▸ **ANGESTREBTES ZIEL**: Formatieren Sie sämtliche Zeilen der nachstehenden Datensätze als JSON-Liste von Zeichenketten, je Zeile ein Eintrag. Leerzeilen lassen Sie aus.

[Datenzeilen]
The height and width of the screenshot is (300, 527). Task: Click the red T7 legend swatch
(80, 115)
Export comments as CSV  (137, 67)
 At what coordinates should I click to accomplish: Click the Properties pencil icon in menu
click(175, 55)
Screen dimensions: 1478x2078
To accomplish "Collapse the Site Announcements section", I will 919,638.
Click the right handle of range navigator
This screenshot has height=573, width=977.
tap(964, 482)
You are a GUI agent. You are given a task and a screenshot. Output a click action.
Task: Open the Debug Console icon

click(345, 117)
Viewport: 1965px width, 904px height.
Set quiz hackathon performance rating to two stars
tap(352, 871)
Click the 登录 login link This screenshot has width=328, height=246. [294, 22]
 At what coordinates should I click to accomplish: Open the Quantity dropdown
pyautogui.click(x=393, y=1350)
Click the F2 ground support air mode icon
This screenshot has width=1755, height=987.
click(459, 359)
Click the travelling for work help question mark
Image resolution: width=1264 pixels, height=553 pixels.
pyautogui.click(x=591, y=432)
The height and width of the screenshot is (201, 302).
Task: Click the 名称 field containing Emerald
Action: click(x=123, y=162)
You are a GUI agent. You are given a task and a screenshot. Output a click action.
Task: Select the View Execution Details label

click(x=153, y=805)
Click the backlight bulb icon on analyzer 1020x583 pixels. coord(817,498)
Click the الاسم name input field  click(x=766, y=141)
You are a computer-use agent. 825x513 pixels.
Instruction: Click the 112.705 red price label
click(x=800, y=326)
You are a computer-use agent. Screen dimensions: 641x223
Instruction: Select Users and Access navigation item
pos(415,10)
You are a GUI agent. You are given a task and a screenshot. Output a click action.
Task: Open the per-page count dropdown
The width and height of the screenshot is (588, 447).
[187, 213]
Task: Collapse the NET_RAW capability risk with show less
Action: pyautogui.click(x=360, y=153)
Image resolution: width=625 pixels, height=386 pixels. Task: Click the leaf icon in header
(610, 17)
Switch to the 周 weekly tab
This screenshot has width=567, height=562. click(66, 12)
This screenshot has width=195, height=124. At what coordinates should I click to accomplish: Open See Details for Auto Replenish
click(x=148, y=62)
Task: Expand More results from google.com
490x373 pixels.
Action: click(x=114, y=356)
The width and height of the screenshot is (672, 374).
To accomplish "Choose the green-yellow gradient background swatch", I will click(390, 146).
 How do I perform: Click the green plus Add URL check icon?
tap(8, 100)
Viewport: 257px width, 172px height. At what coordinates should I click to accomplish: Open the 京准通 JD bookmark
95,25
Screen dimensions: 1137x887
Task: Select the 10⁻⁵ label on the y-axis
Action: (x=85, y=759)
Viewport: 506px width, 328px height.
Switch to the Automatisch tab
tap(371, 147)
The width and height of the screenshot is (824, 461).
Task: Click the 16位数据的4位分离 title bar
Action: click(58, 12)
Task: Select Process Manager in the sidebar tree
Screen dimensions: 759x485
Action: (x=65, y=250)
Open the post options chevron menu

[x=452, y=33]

▸ **DIE AUSGABE**:
[
  "The height and width of the screenshot is (300, 527). Task: Click the red T7 legend swatch",
  "(80, 115)",
  "Export comments as CSV  (137, 67)",
  " At what coordinates should I click to accomplish: Click the Properties pencil icon in menu",
  "click(175, 55)",
  "Screen dimensions: 1478x2078",
  "To accomplish \"Collapse the Site Announcements section\", I will 919,638.",
  "Click the right handle of range navigator",
  "This screenshot has height=573, width=977.",
  "tap(964, 482)",
  "You are a GUI agent. You are given a task and a screenshot. Output a click action.",
  "Task: Open the Debug Console icon",
  "click(345, 117)",
  "Viewport: 1965px width, 904px height.",
  "Set quiz hackathon performance rating to two stars",
  "tap(352, 871)",
  "Click the 登录 login link This screenshot has width=328, height=246. [294, 22]",
  " At what coordinates should I click to accomplish: Open the Quantity dropdown",
  "pyautogui.click(x=393, y=1350)",
  "Click the F2 ground support air mode icon",
  "This screenshot has width=1755, height=987.",
  "click(459, 359)",
  "Click the travelling for work help question mark",
  "Image resolution: width=1264 pixels, height=553 pixels.",
  "pyautogui.click(x=591, y=432)",
  "The height and width of the screenshot is (201, 302).",
  "Task: Click the 名称 field containing Emerald",
  "Action: click(x=123, y=162)",
  "You are a GUI agent. You are given a task and a screenshot. Output a click action.",
  "Task: Select the View Execution Details label",
  "click(x=153, y=805)",
  "Click the backlight bulb icon on analyzer 1020x583 pixels. coord(817,498)",
  "Click the الاسم name input field  click(x=766, y=141)",
  "You are a computer-use agent. 825x513 pixels.",
  "Instruction: Click the 112.705 red price label",
  "click(x=800, y=326)",
  "You are a computer-use agent. Screen dimensions: 641x223",
  "Instruction: Select Users and Access navigation item",
  "pos(415,10)",
  "You are a GUI agent. You are given a task and a screenshot. Output a click action.",
  "Task: Open the per-page count dropdown",
  "The width and height of the screenshot is (588, 447).",
  "[187, 213]",
  "Task: Collapse the NET_RAW capability risk with show less",
  "Action: pyautogui.click(x=360, y=153)",
  "Image resolution: width=625 pixels, height=386 pixels. Task: Click the leaf icon in header",
  "(610, 17)",
  "Switch to the 周 weekly tab",
  "This screenshot has width=567, height=562. click(66, 12)",
  "This screenshot has width=195, height=124. At what coordinates should I click to accomplish: Open See Details for Auto Replenish",
  "click(x=148, y=62)",
  "Task: Expand More results from google.com",
  "490x373 pixels.",
  "Action: click(x=114, y=356)",
  "The width and height of the screenshot is (672, 374).",
  "To accomplish \"Choose the green-yellow gradient background swatch\", I will click(390, 146).",
  " How do I perform: Click the green plus Add URL check icon?",
  "tap(8, 100)",
  "Viewport: 257px width, 172px height. At what coordinates should I click to accomplish: Open the 京准通 JD bookmark",
  "95,25",
  "Screen dimensions: 1137x887",
  "Task: Select the 10⁻⁵ label on the y-axis",
  "Action: (x=85, y=759)",
  "Viewport: 506px width, 328px height.",
  "Switch to the Automatisch tab",
  "tap(371, 147)",
  "The width and height of the screenshot is (824, 461).",
  "Task: Click the 16位数据的4位分离 title bar",
  "Action: click(58, 12)",
  "Task: Select Process Manager in the sidebar tree",
  "Screen dimensions: 759x485",
  "Action: (x=65, y=250)",
  "Open the post options chevron menu",
  "[x=452, y=33]"
]